[Saved entries]
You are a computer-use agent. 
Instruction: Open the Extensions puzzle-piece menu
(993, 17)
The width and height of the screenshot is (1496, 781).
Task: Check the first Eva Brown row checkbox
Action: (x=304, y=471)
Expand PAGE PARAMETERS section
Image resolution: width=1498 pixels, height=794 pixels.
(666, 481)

- Your goal
Print out every record, character for character.

- Answer
You are a computer-use agent. 
Instruction: Open the Extensions puzzle-piece menu
(993, 17)
The width and height of the screenshot is (1496, 781).
Task: Check the first Eva Brown row checkbox
Action: (x=304, y=471)
Expand PAGE PARAMETERS section
Image resolution: width=1498 pixels, height=794 pixels.
(666, 481)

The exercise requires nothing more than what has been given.